Abstract

### Key points Recent advances in stroke therapy have necessitated new multidisciplinary care pathways. This article will cover interventions used in acute stroke management, including the role of imaging, thrombolysis, interventional radiology, arterial pressure (AP) management, carotid revascularization, haematoma evacuation, and decompressive hemicraniectomy (DHC). The anaesthetic and critical care implications of these interventions are described. Computed tomography (CT) scanners have increased from a single-slice detector to advanced 320-slice scanners capable of performing whole-head imaging in a single rotation. This allows multiple acquisitions during a single contrast injection such that non-contrast CT, angiogram, subtraction cerebral angiography, and perfusion imaging can be performed in a single sitting.

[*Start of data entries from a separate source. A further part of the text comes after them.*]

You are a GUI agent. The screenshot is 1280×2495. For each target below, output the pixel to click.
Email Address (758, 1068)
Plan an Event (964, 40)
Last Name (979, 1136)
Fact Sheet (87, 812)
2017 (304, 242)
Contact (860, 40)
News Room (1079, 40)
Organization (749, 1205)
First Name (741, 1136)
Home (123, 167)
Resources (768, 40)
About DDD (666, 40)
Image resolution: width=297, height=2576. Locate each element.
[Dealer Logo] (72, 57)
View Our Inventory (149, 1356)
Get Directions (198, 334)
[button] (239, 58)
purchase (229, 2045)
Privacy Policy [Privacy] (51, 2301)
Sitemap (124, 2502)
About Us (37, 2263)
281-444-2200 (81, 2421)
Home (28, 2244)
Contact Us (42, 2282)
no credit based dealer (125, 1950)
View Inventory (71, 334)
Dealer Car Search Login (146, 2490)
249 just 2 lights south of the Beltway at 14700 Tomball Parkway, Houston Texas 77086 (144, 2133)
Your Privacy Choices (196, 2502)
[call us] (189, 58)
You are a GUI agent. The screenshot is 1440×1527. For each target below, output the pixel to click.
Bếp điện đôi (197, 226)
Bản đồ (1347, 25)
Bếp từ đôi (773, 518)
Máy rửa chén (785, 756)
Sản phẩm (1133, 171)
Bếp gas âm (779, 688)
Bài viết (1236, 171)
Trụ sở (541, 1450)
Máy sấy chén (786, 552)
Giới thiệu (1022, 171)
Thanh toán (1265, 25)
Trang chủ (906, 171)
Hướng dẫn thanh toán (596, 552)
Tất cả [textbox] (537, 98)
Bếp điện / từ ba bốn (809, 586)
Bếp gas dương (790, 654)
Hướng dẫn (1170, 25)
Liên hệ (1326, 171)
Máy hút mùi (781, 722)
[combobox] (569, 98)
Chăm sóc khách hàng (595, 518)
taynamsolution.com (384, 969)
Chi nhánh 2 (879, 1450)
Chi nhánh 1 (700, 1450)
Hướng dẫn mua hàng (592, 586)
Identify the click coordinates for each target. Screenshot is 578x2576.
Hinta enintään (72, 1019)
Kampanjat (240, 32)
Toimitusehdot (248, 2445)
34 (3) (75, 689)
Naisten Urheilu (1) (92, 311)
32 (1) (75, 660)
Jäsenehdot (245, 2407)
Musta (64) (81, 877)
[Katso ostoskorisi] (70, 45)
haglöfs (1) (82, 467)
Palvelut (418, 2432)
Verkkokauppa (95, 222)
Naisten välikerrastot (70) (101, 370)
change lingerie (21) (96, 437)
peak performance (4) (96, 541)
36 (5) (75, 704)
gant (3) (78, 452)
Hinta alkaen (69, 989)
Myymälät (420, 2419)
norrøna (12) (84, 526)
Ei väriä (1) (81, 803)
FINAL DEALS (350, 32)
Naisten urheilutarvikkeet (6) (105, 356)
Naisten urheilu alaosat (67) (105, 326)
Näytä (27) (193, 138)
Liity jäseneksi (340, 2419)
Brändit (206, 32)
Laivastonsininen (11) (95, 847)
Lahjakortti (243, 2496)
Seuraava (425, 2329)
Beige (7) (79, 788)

With CT perfusion scans, the size of the infarcted core can be seen and also the hypoperfused area around it (the penumbra) which represents brain tissue that may be salvaged if blood flow is restored with reperfusion therapies. Similar advances have been made with magnetic resonance imaging (MRI). MRI with diffusion-weighted imaging (DWI) can differentiate between recent infarction, intracranial masses, and inflammatory disease, and is more sensitive than CT for the detection of acute infarction. It does however have disadvantages in that acutely ill patients may not tolerate it as well and some may even have contra-indications for MRI. Furthermore, MRI may not be readily available in the emergency setting, the acquisition time is longer and MRI is more expensive than CT. Since the primary aim of imaging in acute stroke is to exclude intracranial haemorrhage (which CT is very well suited for), …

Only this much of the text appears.